Why were coins divided to use as change?
Did you know that some coins were cut in half to make change?
Imagine going to the market to buy a loaf of bread, and instead of receiving small change, the vendor takes a large coin and literally cuts it in half right before your eyes! While it sounds like something out of a fantasy novel, this was a very real and common practice in various parts of the world for centuries. Before the advent of sophisticated minting and a wide array of smaller denomination coins, people had to get creative to make sure everyone got their fair share.
The Problem of Small Change: A Historical Dilemma

Scarcity of Small Denominations: Why Half-Coins Became a Necessity
In ancient and medieval times, and even up to more recent periods in some regions, the production of small denomination coins was often impractical or simply not a priority for rulers and mints. Creating tiny coins was labor-intensive, and their small size made them easy to lose or counterfeit. Consequently, the currency in circulation often consisted mainly of larger, more valuable coins, typically made of precious metals like silver or gold.
This created a significant problem for everyday transactions. How do you buy something worth less than the smallest available coin? If you wanted to purchase a small item, but only had a large coin, the merchant couldn’t make change. This is where a surprisingly ingenious, albeit crude, solution came into play: cutting the existing coins.
When a Whole Was Too Much: The Economic Logic Behind Coin Halving
The practice of physically cutting coins, often into halves or even quarters, was a pragmatic response to a real economic need. It allowed people to create smaller units of value from the existing large coins, facilitating trade for goods and services that didn’t warrant the full value of a standard coin.
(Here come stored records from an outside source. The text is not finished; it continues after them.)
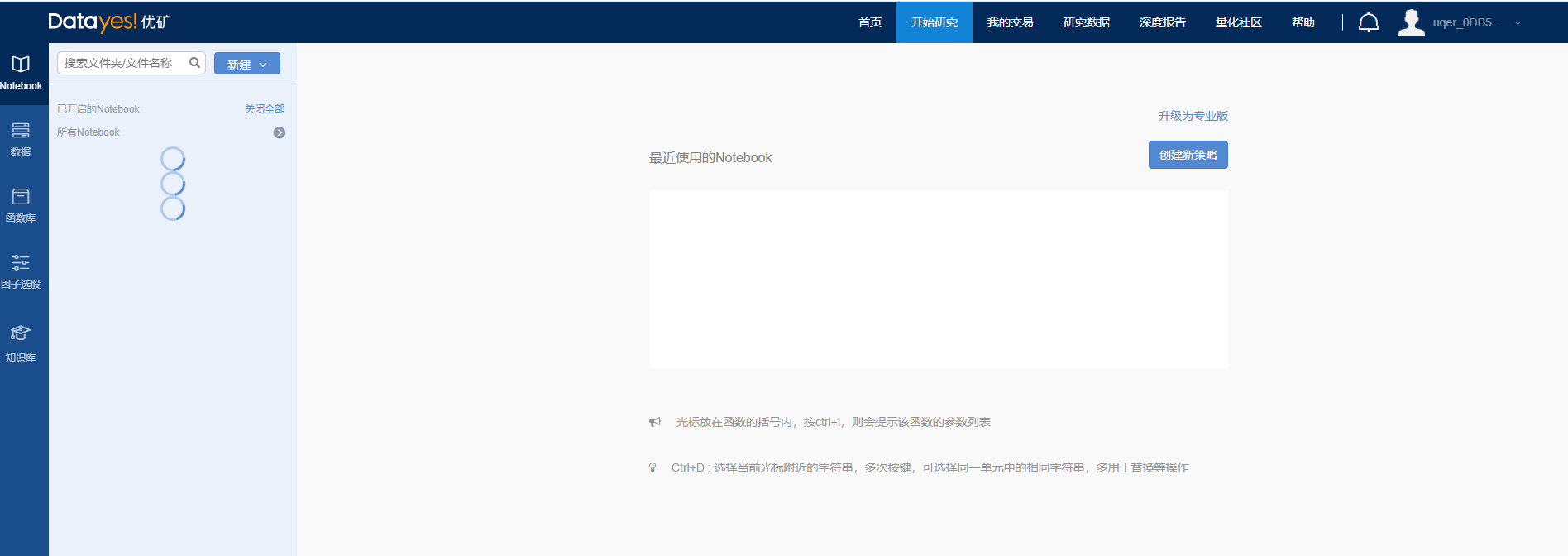Click the Datayes 优矿 logo

point(109,22)
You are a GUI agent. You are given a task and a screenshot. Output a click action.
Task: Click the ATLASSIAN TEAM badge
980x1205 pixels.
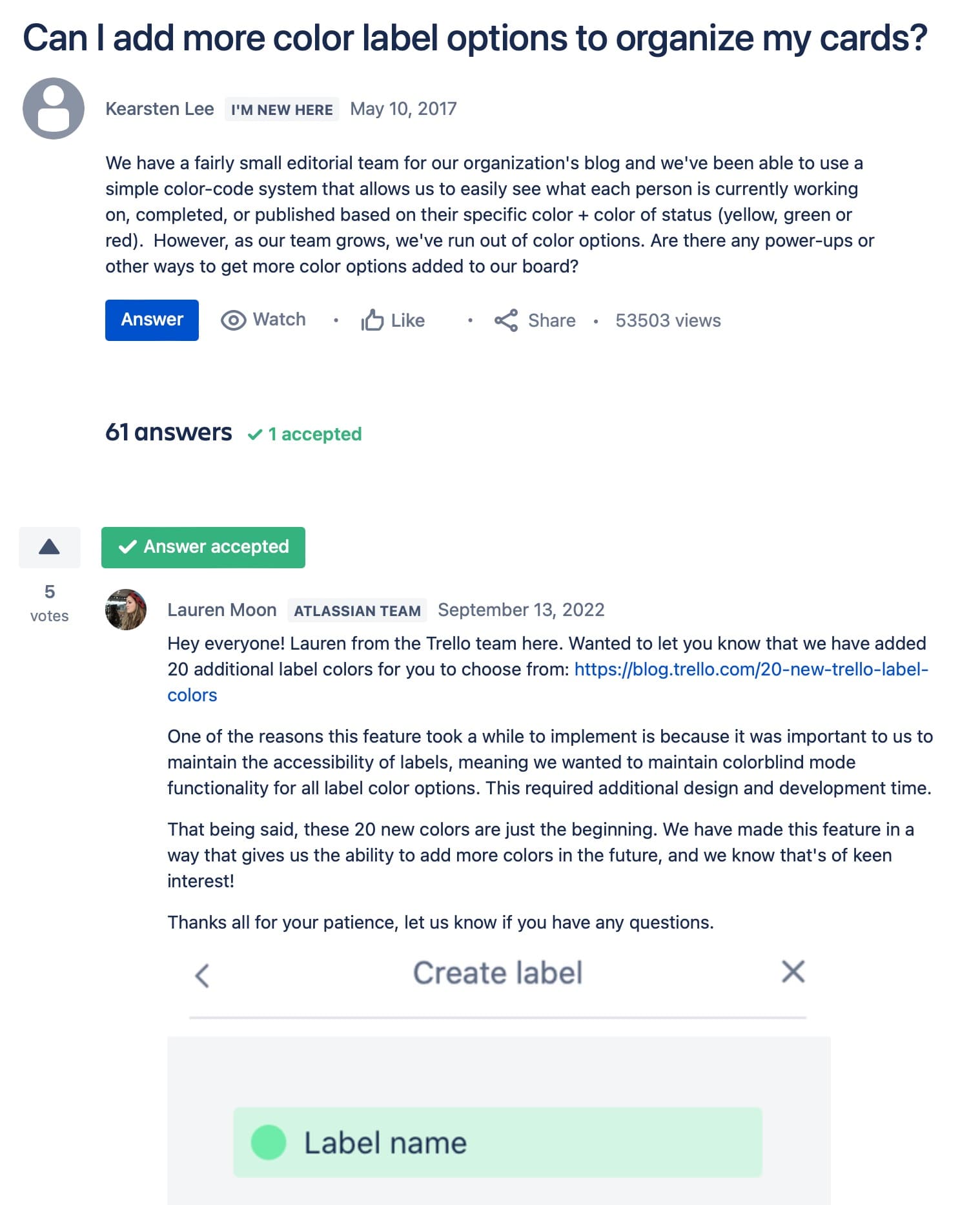(x=357, y=610)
For instance, if a silver coin was equivalent to one day’s wages, but a loaf of bread cost only a quarter of that, the coin would be cut into four pieces, and one piece would be exchanged for the bread. This informal system ensured that commerce could continue even when there wasn’t enough official small change to go around.
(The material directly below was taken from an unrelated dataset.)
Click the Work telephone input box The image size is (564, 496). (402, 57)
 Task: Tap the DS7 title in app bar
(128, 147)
The Art (and Risk) of Cutting Coins: How It Was Done

From Swords to Shears: The Methods Used to Split Precious Currency
The method of cutting coins varied, but it was generally done by individuals with the right tools and a degree of trust within the community. Sometimes, a sharp chisel and hammer were used. In other cases, special shears or even swords could be employed. The cuts were often made along the cross lines or designs on the coin to ensure a somewhat even division, though perfect halves were rarely achieved.
This wasn’t always a precise science, and the resulting pieces, known as “cut coinage,” could be irregular in shape and weight. This irregularity sometimes led to disputes over value, but for the most part, the necessity of trade outweighed the imperfections.
The Dangers and Downsides: Why Coin Cutting Eventually Faded Away
While practical, the practice of cutting coins had its drawbacks. Beyond the unevenness, there was the risk of “clipping” – where dishonest individuals would shave off tiny bits of metal from the edges of coins before or after cutting them, accumulating valuable precious metal over time. This devalued the currency and was a serious crime.
As economies grew and minting technology improved, governments and mints began producing a wider range of fractional coinage – purpose-made small denomination coins. This provided a more reliable, standardized, and secure form of small change, gradually rendering the practice of cutting coins obsolete. The transition marked a significant step in the evolution of monetary systems, moving from a crude necessity to a more regulated and sophisticated approach to currency.
Echoes of the Past: The Legacy of Cut Coins in Today’s World

Unearthing History: Where We Find Evidence of Cut Coinage Today
Today, archaeologists and numismatists (coin collectors and experts) occasionally unearth examples of cut coinage, providing fascinating insights into historical economies. These fragmented pieces of metal tell a story of ingenuity, necessity, and the everyday challenges of trade in times when money was a much more tangible and adaptable commodity.
A Curious Reminder: What Ancient Coin Cutting Teaches Us About Money’s Evolution
The tale of cut coins serves as a curious reminder of how far our monetary systems have come. From a time when people literally broke their money into pieces, we’ve transitioned to highly regulated, complex systems of physical and digital currency. It highlights the fundamental human need for a medium of exchange, and how societies adapt and innovate to meet that need, even in the most unconventional ways.